_EXERCISE GOAL_
Convert the entries into a JSON list of strings, one string per line, omitting blank lines. Leave the pictures out of the result.

+++ EXTRACTED RECORDS +++

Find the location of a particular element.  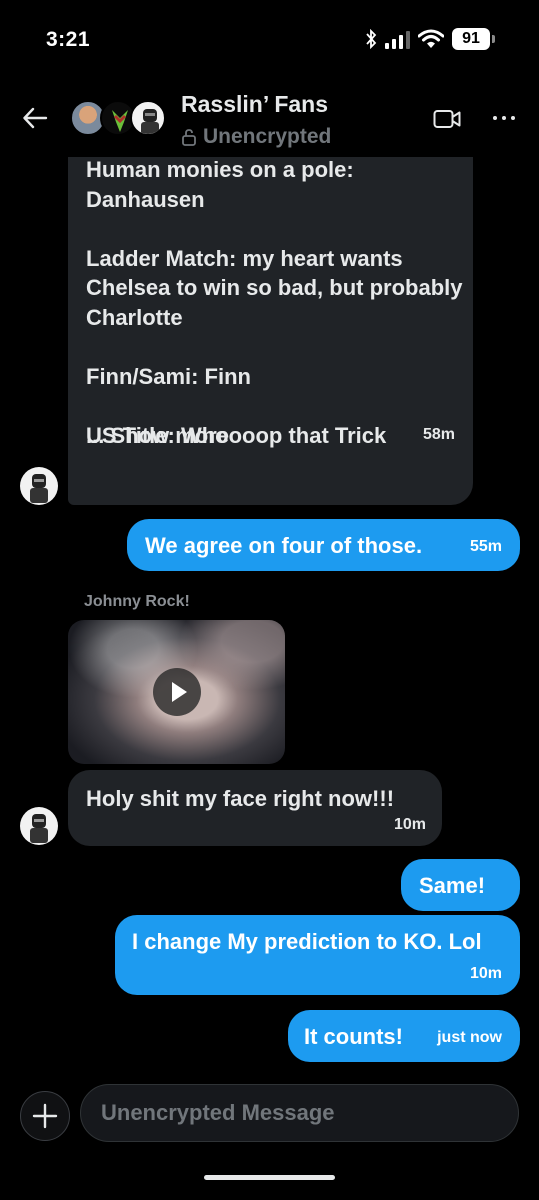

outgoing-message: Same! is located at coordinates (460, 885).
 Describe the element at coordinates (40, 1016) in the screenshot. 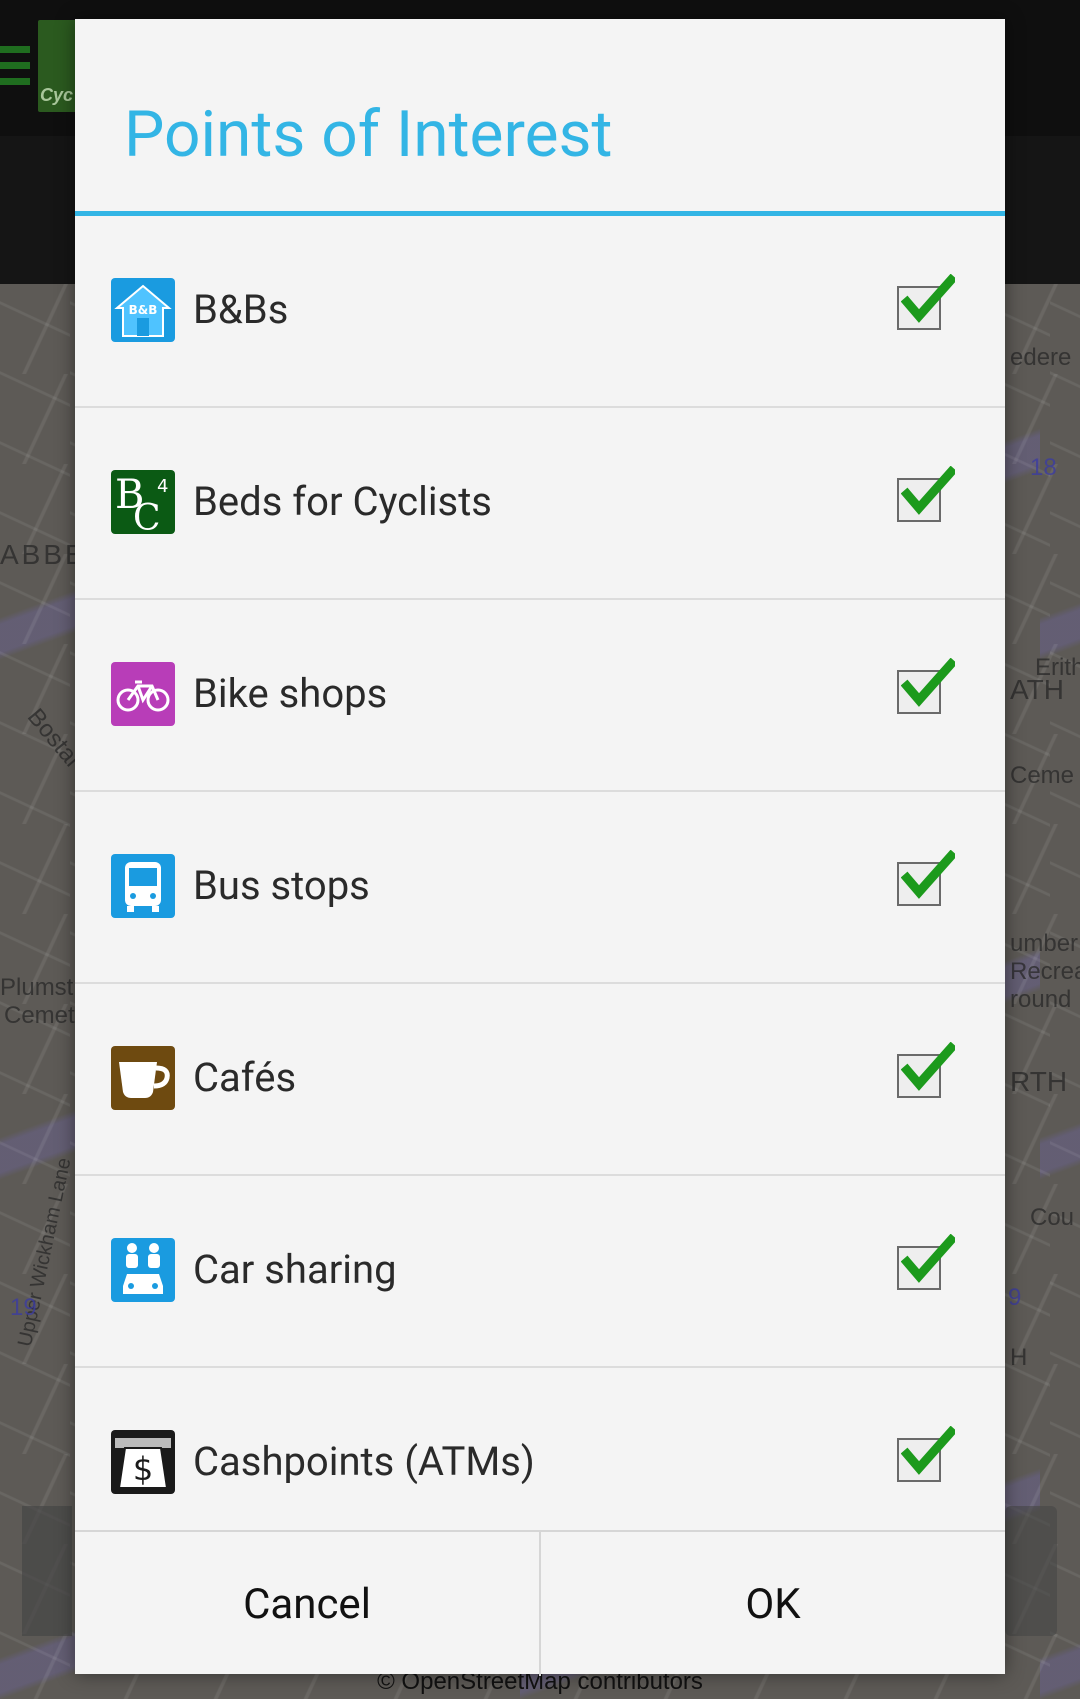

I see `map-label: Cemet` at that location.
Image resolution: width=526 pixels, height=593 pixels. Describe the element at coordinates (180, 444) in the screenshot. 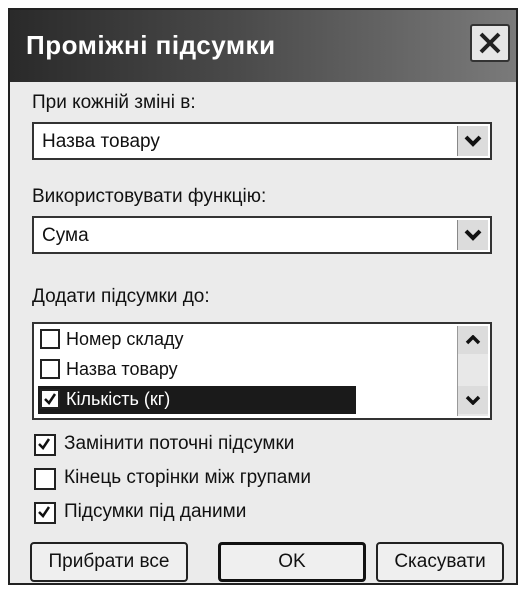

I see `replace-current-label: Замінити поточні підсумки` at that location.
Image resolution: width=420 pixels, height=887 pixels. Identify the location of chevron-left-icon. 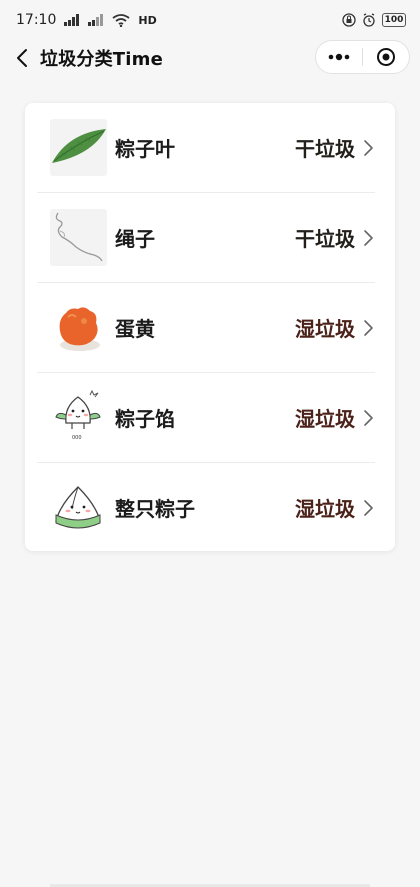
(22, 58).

+++

_SOLUTION TO THIS PROBLEM_
[
  "Find the location of a particular element.  ",
  "outgoing-message: Same! is located at coordinates (460, 885).",
  " Describe the element at coordinates (40, 1016) in the screenshot. ",
  "I see `map-label: Cemet` at that location.",
  "Image resolution: width=526 pixels, height=593 pixels. Describe the element at coordinates (180, 444) in the screenshot. ",
  "I see `replace-current-label: Замінити поточні підсумки` at that location.",
  "Image resolution: width=420 pixels, height=887 pixels. Identify the location of chevron-left-icon. ",
  "(22, 58)."
]